Count the lines in the records below that contain the string "dimensions", with case counting, and give only the number.
══════════════════════════════
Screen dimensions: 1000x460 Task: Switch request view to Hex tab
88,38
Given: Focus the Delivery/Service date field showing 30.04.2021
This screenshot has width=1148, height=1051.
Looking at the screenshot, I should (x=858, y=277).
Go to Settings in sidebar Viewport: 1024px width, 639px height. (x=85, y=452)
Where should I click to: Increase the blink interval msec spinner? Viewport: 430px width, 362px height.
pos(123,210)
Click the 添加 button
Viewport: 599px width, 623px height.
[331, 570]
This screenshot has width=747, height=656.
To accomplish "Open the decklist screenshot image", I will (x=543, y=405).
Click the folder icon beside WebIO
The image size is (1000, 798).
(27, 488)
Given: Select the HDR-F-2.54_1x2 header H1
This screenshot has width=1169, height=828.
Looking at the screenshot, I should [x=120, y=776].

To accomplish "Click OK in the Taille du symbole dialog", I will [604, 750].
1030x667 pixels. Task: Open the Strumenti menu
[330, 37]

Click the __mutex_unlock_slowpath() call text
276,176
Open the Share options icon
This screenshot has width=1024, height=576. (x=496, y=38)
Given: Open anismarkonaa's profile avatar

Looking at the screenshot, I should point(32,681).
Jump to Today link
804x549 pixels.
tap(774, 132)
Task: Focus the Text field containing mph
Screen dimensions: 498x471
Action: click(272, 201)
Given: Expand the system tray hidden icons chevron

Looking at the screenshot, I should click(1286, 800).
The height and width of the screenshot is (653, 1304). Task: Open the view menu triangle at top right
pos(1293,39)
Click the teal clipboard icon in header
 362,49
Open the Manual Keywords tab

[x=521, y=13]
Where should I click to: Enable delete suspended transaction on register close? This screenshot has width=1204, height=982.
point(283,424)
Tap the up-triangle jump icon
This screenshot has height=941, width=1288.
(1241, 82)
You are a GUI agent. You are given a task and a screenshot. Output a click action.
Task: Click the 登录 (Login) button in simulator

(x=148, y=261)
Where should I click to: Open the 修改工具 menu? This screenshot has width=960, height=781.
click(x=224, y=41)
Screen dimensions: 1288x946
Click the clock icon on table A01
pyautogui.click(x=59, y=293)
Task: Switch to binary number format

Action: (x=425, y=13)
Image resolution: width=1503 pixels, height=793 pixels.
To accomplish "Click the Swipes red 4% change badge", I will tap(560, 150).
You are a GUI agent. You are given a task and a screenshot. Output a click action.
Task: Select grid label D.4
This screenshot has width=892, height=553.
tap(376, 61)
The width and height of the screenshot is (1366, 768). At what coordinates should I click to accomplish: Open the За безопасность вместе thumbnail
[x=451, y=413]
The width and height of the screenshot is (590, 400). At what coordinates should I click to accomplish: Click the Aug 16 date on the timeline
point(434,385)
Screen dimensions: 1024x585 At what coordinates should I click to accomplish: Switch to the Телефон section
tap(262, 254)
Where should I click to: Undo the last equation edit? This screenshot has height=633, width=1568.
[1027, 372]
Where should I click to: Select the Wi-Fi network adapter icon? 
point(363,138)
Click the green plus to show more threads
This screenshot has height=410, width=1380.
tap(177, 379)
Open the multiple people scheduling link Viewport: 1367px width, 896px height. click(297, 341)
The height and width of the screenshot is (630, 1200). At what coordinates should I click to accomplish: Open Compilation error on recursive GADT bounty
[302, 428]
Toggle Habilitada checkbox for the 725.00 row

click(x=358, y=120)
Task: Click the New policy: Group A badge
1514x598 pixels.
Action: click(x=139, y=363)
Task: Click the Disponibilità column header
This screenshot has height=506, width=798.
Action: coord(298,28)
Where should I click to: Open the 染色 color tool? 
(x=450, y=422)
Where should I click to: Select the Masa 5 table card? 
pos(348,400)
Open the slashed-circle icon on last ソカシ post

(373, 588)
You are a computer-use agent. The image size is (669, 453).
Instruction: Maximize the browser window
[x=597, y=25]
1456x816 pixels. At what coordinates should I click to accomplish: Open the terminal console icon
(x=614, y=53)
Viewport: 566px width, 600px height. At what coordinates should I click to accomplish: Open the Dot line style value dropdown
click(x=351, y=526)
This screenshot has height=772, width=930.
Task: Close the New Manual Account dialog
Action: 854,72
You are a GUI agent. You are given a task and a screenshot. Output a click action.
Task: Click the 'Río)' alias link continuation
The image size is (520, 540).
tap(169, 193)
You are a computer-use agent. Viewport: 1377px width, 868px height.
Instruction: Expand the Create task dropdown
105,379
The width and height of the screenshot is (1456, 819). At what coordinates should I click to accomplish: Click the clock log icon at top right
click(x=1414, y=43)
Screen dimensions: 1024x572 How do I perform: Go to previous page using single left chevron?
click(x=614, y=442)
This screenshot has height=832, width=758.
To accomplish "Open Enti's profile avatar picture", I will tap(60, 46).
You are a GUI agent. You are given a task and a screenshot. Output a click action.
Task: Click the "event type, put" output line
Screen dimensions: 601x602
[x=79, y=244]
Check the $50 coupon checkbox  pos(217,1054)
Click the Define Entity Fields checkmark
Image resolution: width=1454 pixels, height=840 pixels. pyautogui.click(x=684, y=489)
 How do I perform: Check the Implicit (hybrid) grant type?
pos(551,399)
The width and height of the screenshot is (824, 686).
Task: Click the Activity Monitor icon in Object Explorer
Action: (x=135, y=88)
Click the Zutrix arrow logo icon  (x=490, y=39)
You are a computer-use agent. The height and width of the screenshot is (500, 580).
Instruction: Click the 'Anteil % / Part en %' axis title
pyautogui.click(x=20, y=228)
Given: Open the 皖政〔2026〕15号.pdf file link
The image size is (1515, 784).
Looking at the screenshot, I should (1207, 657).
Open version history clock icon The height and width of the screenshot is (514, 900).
══════════════════════════════
Written reply. 6